Beside her, he stopped abruptly. “There's still daylight left,” he said. “Will you sit with me and talk?”

They sat down on a log beside the lane, under an oak tree. He said, “Since I left Plymouth I've had no one to talk to, save Lumey and Sonoy, and they are …”

She waited for him to finish; he did not. She said, “Sometimes even here, where I have been nearly all my life, there seems to be no one to talk to.”

“Maybe,” he said, “there's nothing to say.”

“What a curious remark. I assure you, I always have something to say.” Did he think she was stupid? She frowned at him.

He stretched his legs out in front of him, moving his shoulders, working his great muscled arms. He said, “There is a world of words, and the real world, and you must not mistake the one for the other.”

That was even more curious. “Whatever do you mean?”

“I am not sure. Except it seems to me that sometimes people—I myself, very much—do something and attach words to it, and think by putting the right words to it to make the deed mean other than it does.”

“Yes, that seems a common folly of mankind, and nothing new with you.”

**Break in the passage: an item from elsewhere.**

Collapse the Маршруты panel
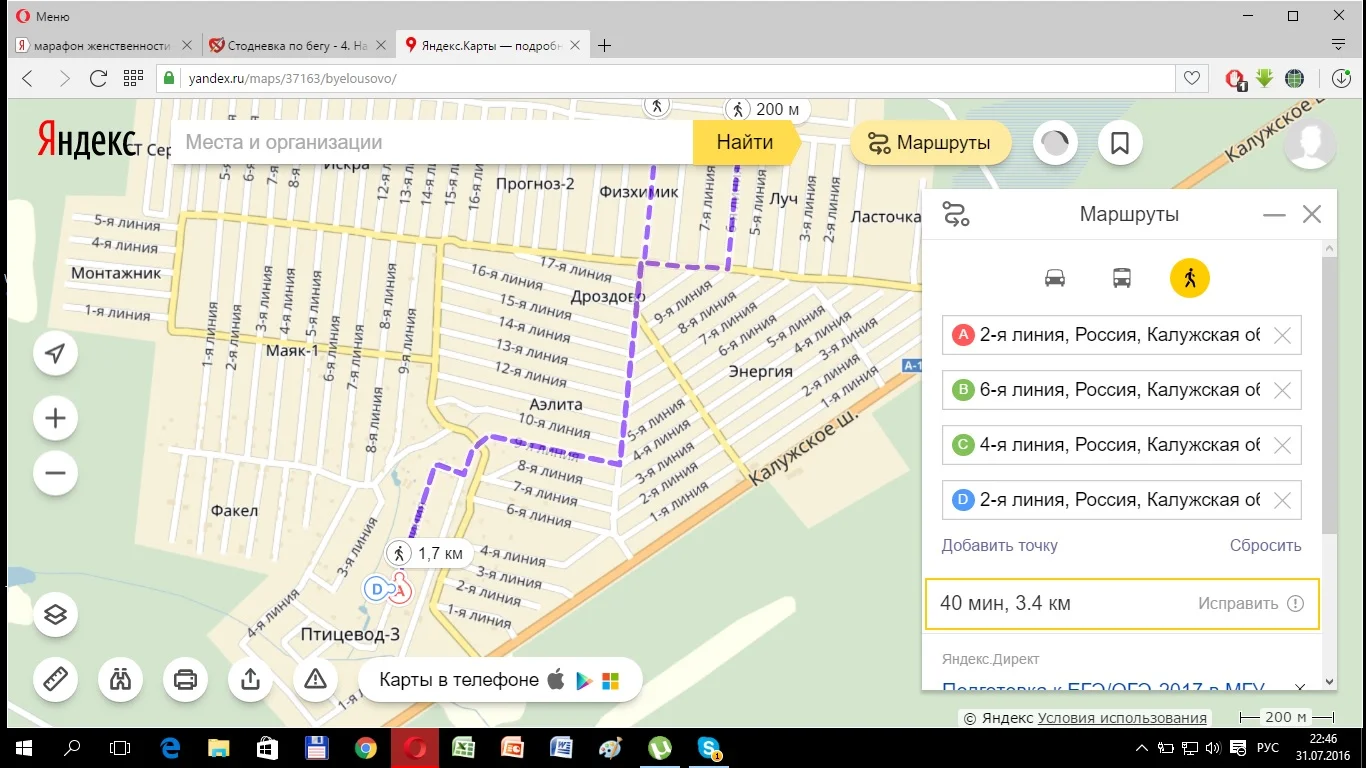tap(1274, 215)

“There's a boy on my ship, a little slow in the head, named Mouse. While we were chasing the Spanish, I sent him up to the masthead, to get him out of my way, and he fell into the sea.”

“Oh!”

“He's safe now; don't cry for him. We had to stop and pick him out of the ocean and the Spanish nearly got us, all because of me, trying to play hero while doing the villain's business.”

“But you regret it,” she said, and put her hand over his. “You know the wrong.”

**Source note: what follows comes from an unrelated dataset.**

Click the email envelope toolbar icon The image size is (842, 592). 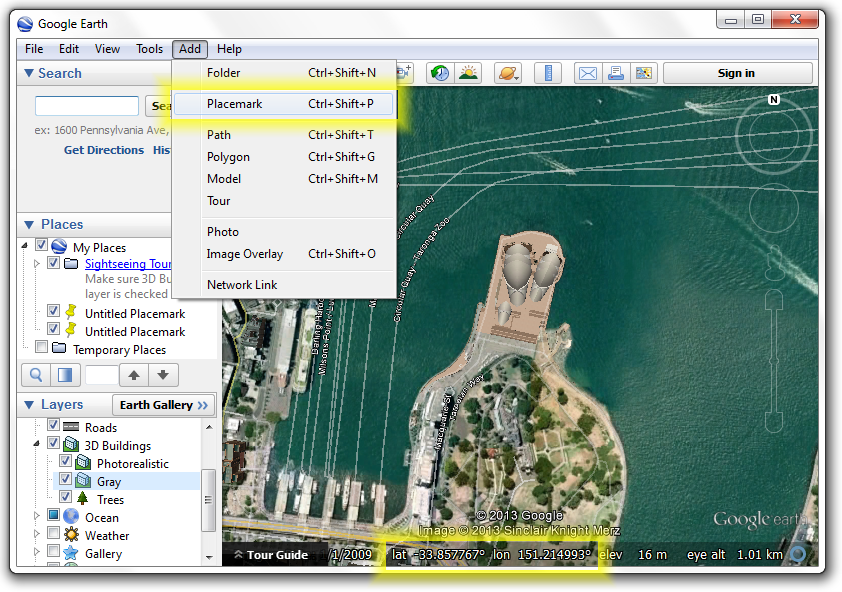tap(587, 73)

He turned to face her; his hand turned over beneath hers, and his fingers closed on hers. He said, “Knowing wrong is miles off from doing right.”

“God knows the truth in that.” His hand was warm, and so large it swallowed hers. Her gaze fell, lest he read too much in her eyes. She fumbled for some honesty to match his. Low, she said, “I try so hard to do God's work, but it's all ashes to me, my charities. I cannot say why—it brings me no peace. It all seems so small, taking bread to this one, medicines to that—a business of number and transport, not of my person. I want … I want …”

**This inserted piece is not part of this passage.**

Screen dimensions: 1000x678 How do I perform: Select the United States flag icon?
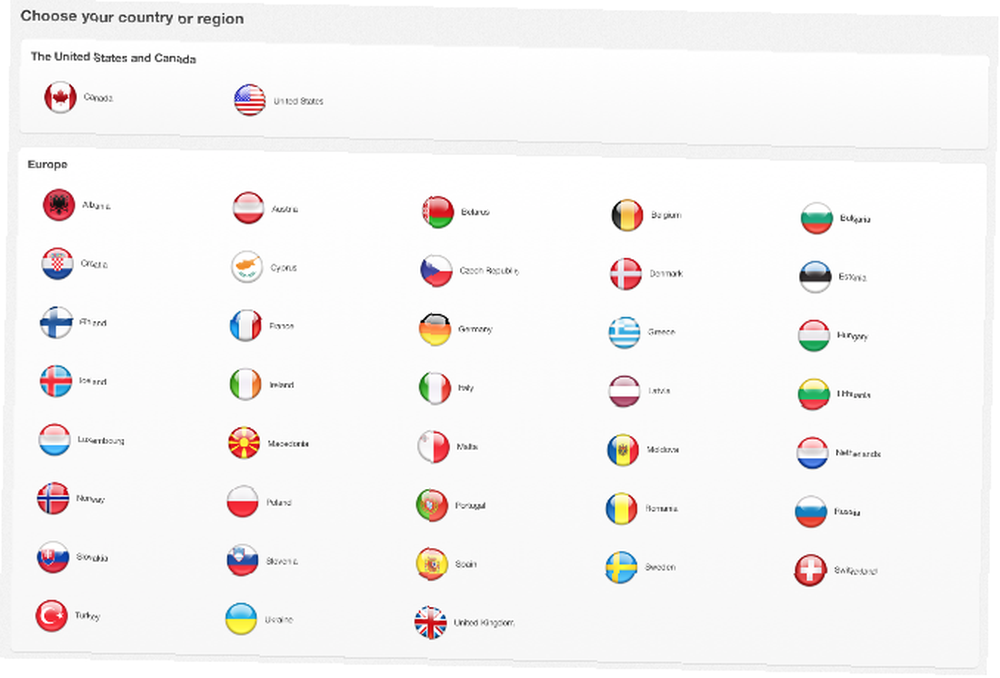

Now she was coming close to the center of her being, and she could not speak it, how she longed to matter in herself again, as she had mattered to William Simmons, long ago. How she yearned for some important work, some sacrifice, to fight, to die for her causes, to have her people's hearts with their gratitude.

He said, “You will have what you want.”

“You don't even know it.”

“Still, I can see in your face what a great-hearted woman you are.” He leaned toward her and pressed his lips to hers.

The kiss was chaste enough, with closed lips, but their joined hands went wanton, squeezing and stroking.

Somewhere beyond the hill a bell began to ring. Eleanor looked up. Her heart was pounding so hard she thought it must shake the cloth of her dress.